Smithson Investment Trust
- Company type: Public limited company
- Traded as: LSE: SSON
- Industry: Investments
- Founded: 2018; 8 years ago in London
- Founder: Terry Smith
- Defunct: February 2026
- Headquarters: London, United Kingdom
- Key people: Diana Dyer Bartlett (Chairperson)
- Products: Investment trust
- Parent: Fundsmith
- Website: www.smithson.co.uk

= Smithson Investment Trust =

British investment trust

Smithson Investment Trust was a large British investment trust managed by Fundsmith. Created in 2018, it was dedicated to investments in small and mid sized listed or traded companies internationally with a market cap (at the time of investment) of between £500 million to £15 billion. The company was listed on the London Stock Exchange. The chairperson was Diana Dyer Bartlett.

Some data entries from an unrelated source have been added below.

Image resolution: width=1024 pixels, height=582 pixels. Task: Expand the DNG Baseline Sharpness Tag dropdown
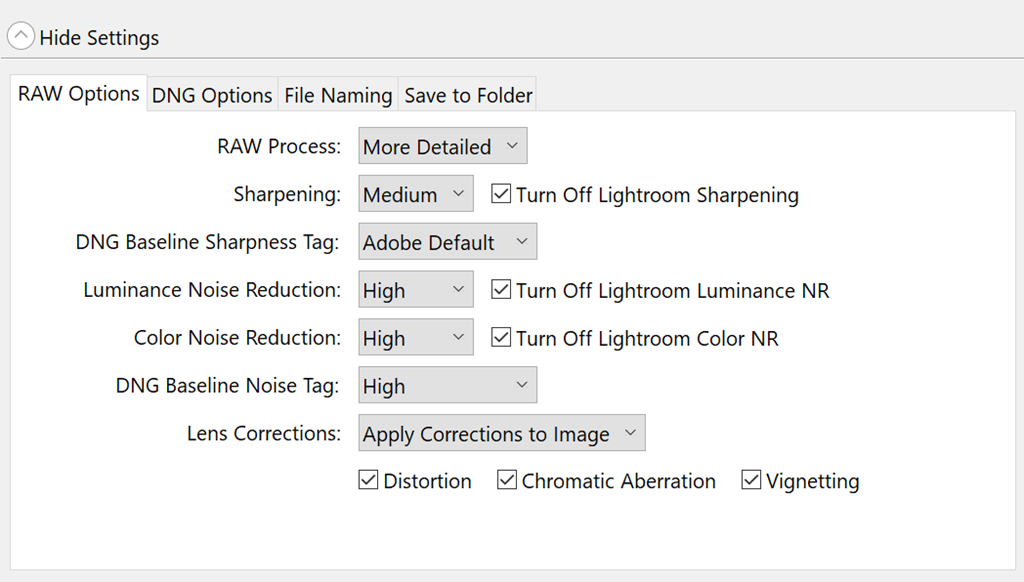click(447, 242)
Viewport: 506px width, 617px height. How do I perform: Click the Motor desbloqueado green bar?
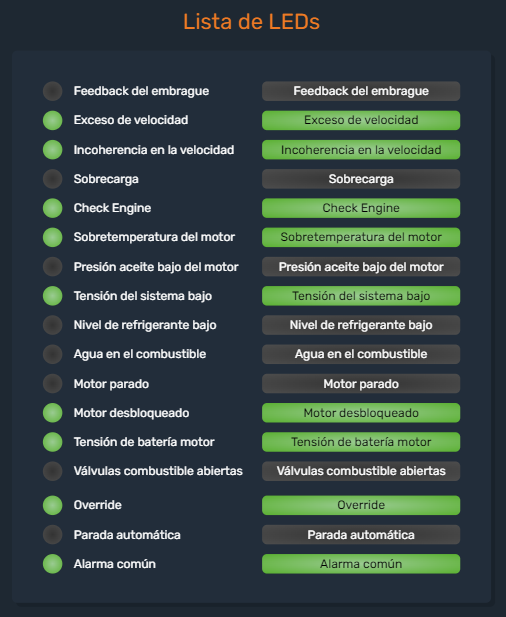coord(361,413)
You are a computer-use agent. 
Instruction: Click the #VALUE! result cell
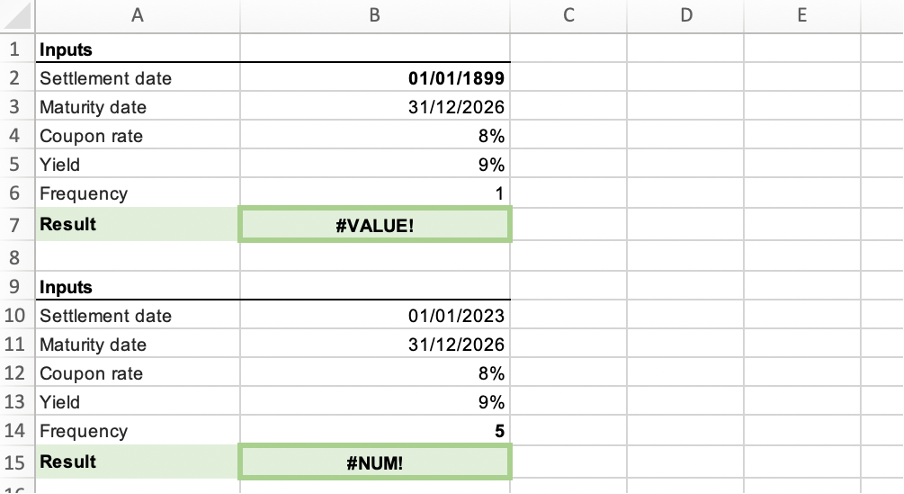pyautogui.click(x=375, y=225)
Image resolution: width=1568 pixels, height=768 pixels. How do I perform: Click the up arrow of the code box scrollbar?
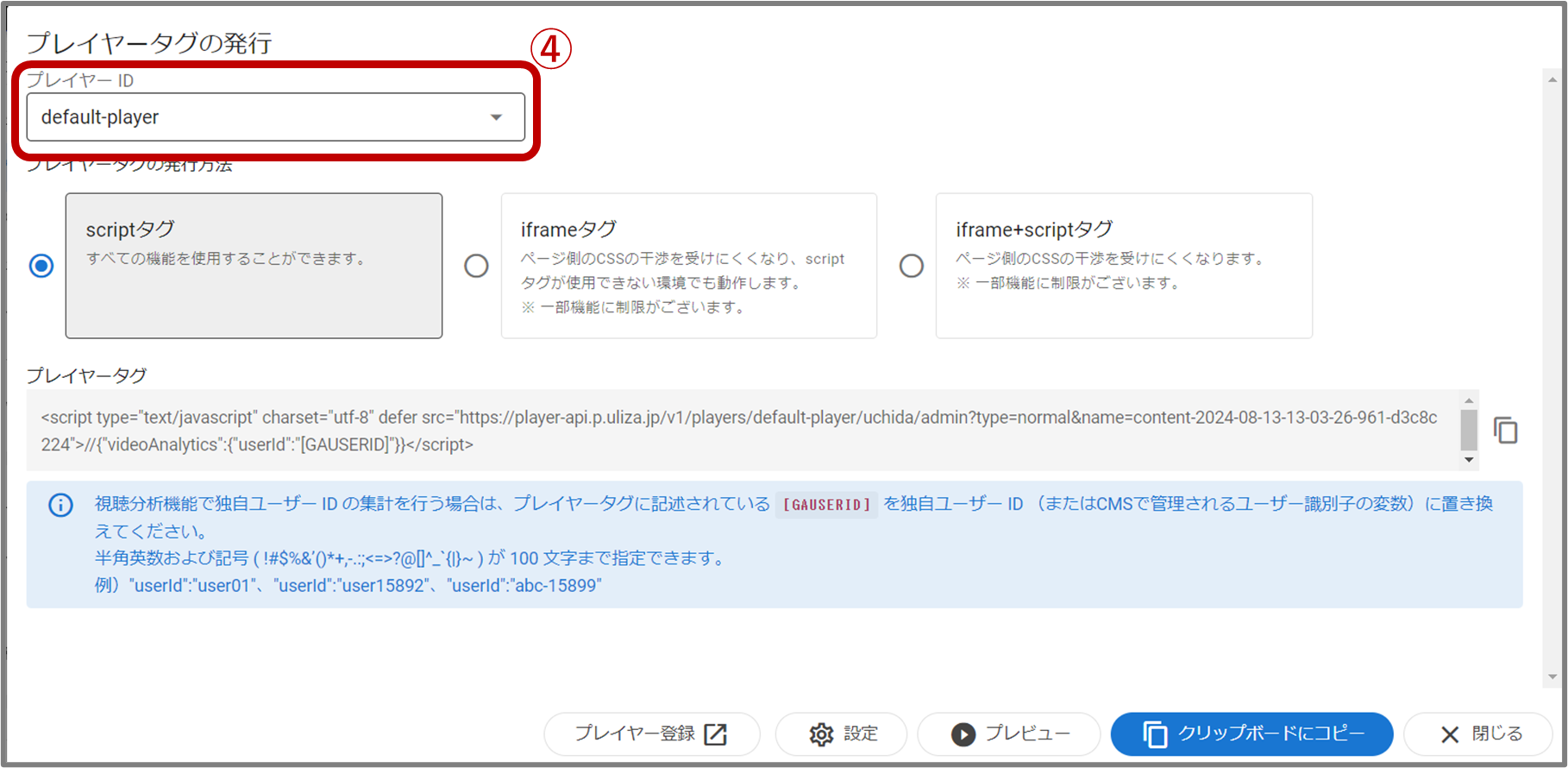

In February 2026 the trust was closed and assets were transferred to the Smithson Equity Fund.

==History==
In October 2018, the company was launched with an initial public offering on the London Stock Exchange, in which it raised £822.5 million, exceeding the expectations of £250 million.

In 12 November 2025, the company announced a scheme of reconstruction whereby, upon completion, the assets of the company would be transferred to the Smithson Equity Fund. It was announced that existing shareholders could get their investment redeemed in cash, or be rolled over to the fund. The reason provided for such reconstruction was the persistent discount to net asset value at which the company's shares had traded since early 2022. In anticipation of the reconstruction, the company was removed from the FTSE 250 Index on 6 February 2026. On 27 February 2026, shareholders voted in favour of the reconstruction and the company was wound up.